Selected excerpt:
□ □ □

Things I Learned from Wikipedia: How Bitcoin Works

Someone asked me today how Bitcoin works (important update on my personal ownership of bitcoin coming in the next few days—keep those clicking fingers ready). And because I learned everything I know about Bitcoin from its Wikipedia page and personal experience, here’s the best I can explain it, per my own understanding. I’m sure this isn’t a perfect explanation. I’d guess there are things about it that people more educated than I would explain differently. But my impression is that this is an adequate middle ground of understanding that allows one to understand Bitcoin well enough to use it in their own lives.

There are two ways to get bitcoin. The first is mining it, which we’ll cover later, because it’s a little more confusing. The second is receiving it from someone else, whether as a purchase, in exchange for goods/services, or as a gift.

When receiving bitcoin either way, the transaction is added to the blockchain. To explain what that means, let’s use an example of the latter way of receiving it: receiving your bitcoin from someone else.

□ □ □

Dataset:
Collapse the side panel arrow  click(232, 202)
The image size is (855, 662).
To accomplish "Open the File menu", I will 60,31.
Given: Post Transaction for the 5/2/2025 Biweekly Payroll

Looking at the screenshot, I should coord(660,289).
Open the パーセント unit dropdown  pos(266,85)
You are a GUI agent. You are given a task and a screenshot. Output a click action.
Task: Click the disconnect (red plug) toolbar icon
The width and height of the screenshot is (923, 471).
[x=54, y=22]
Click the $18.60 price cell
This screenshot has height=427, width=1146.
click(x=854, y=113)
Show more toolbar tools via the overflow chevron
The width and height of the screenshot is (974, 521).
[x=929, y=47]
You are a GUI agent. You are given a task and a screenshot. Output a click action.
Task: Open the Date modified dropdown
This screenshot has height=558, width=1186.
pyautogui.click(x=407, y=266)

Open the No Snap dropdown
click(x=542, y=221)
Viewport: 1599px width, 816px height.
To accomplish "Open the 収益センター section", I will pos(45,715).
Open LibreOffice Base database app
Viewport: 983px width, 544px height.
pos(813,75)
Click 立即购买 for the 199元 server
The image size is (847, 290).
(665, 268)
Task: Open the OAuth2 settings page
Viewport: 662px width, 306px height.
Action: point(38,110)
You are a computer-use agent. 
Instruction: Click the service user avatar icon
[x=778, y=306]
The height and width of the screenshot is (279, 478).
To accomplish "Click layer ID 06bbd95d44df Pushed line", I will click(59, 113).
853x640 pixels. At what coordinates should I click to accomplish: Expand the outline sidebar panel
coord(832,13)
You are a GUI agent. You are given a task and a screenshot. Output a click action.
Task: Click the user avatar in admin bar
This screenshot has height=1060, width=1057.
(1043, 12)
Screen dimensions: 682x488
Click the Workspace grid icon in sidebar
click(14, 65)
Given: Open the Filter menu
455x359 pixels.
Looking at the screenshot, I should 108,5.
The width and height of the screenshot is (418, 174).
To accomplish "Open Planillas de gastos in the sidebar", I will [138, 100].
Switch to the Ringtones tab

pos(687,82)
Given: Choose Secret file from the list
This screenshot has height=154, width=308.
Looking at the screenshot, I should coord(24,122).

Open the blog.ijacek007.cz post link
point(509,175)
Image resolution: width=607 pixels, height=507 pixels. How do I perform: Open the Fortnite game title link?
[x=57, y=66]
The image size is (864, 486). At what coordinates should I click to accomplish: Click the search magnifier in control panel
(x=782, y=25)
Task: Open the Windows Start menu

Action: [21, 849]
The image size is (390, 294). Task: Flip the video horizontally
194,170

□ □ □

Short exercise 1: Quote the Bitcoin passage between "Someone asked me" and "their own lives.", inclusive.
Short exercise 2: In the passage on how Bitcoin works, what are the two ways to get bitcoin?

Right answer 1:
Someone asked me today how Bitcoin works (important update on my personal ownership of bitcoin coming in the next few days—keep those clicking fingers ready). And because I learned everything I know about Bitcoin from its Wikipedia page and personal experience, here’s the best I can explain it, per my own understanding. I’m sure this isn’t a perfect explanation. I’d guess there are things about it that people more educated than I would explain differently. But my impression is that this is an adequate middle ground of understanding that allows one to understand Bitcoin well enough to use it in their own lives.

Right answer 2: Mining it, or receiving it from someone else.